Hamzani Omar

Personal information
- Full name: Mohd Hamzani bin Omar
- Date of birth: 30 September 1978 (age 47)
- Place of birth: Johor, Malaysia
- Position: Defender

Youth career
- 1997: Malacca FA

Senior career*
- Years: Team / Apps / (Gls)
- 1998–2006: Johor FC / ? / (10)
- 2006–2007: Johor / ? / (2)
- 2007–2012: Johor FC / ? / (6)

International career^{‡}
- 1999–2007: Malaysia / 6 / (0)

Managerial career
- 2013–: Johor Darul Ta'zim (assistant coach)
- 2022: Johor Darul Ta'zim (interim)

= Hamzani Omar =

Malaysian footballer (born 1978)

Mohd Hamzani bin Omar (born 30 September 1978 in Johor, Malaysia) is a former Malaysian footballer and a football coach. He is the current assistant coach for Malaysia Super League club Johor Darul Ta'zim.

== Club career ==
As a football player, Hamzani mostly spend his career at Johor in the Malaysian league. He played for Johor FC from 1998 until 2006. He moved to Johor FA in 2006 and return to Johor FC in 2007 and played for them until 2012. He won 2001 Liga Perdana 2 with Johor FC.

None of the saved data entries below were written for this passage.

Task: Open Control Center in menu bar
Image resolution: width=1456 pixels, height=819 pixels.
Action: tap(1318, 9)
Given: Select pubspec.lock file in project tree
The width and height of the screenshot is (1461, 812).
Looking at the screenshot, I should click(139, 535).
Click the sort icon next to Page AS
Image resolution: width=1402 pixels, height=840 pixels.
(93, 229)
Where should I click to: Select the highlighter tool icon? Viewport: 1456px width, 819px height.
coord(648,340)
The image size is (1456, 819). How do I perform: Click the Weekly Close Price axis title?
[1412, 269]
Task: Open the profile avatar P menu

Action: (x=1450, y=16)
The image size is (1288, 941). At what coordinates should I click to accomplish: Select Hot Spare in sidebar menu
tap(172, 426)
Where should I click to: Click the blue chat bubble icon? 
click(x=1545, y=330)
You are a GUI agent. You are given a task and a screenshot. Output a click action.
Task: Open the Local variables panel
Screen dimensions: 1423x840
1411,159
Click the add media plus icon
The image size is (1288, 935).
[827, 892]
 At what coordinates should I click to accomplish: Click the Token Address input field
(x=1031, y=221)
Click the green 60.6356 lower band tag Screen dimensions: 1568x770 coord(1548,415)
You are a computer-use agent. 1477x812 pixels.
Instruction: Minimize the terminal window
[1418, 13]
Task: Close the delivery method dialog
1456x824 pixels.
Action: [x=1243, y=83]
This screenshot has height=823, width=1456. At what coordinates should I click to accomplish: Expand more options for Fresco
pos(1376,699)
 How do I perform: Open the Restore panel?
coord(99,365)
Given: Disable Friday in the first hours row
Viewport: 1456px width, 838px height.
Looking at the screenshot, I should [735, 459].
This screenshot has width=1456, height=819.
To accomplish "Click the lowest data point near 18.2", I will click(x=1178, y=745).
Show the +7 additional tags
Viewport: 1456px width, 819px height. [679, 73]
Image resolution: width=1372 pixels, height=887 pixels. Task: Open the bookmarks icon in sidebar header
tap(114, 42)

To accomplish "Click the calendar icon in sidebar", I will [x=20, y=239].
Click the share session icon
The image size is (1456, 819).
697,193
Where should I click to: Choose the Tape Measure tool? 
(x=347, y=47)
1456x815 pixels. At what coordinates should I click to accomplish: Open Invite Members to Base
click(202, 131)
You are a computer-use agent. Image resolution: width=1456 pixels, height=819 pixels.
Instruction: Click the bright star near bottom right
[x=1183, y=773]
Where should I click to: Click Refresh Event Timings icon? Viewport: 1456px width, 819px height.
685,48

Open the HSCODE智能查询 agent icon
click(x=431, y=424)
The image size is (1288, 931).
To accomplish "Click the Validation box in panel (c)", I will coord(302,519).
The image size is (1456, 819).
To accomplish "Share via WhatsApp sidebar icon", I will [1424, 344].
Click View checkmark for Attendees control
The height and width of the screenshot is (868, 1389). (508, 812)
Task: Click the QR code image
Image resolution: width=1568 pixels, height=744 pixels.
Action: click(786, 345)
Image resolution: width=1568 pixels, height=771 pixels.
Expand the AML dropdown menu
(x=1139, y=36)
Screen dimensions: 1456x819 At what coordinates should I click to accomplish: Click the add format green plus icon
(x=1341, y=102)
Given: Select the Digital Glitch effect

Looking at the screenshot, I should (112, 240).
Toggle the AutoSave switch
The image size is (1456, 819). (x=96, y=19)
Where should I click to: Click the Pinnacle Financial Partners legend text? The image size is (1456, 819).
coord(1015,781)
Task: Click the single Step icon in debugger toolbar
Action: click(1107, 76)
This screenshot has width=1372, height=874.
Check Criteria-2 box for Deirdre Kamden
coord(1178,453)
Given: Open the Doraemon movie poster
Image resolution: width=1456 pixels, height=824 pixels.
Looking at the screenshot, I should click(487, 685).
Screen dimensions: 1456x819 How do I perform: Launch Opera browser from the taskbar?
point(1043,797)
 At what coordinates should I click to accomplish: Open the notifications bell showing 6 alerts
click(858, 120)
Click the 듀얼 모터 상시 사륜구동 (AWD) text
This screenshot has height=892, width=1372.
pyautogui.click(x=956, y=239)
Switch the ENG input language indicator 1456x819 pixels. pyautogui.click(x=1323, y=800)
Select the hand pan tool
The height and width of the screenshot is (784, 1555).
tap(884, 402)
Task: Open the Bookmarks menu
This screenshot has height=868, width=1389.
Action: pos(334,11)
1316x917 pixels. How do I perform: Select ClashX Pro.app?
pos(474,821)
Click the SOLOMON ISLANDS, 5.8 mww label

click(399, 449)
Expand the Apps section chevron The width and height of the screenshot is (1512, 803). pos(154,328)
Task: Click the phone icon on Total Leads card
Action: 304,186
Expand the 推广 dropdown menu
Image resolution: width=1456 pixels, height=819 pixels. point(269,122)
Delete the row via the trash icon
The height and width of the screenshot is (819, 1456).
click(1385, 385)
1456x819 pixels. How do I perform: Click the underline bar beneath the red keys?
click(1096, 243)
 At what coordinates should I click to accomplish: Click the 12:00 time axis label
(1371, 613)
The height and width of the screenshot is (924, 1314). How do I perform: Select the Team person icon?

== International career ==
On 3 July 1999, Hamzani made his international debut against New Zealand. 8 years after his international debut, he made a return to the national team and was selected to represent Malaysia for the 2007 AFC Asian Cup where he played one match against Iran at the tournament.

== Coaching career ==
Since 2013, Hamzani has been involved with coaching at Johor Darul Ta'zim. In the 2022 Malaysia Super League season, Hamzani briefly took charge of Johor Darul Ta'zim matches against Penang on 20 July 2022 due to Benjamin Mora's departure in which he guided the club to a narrow 1–0 away win.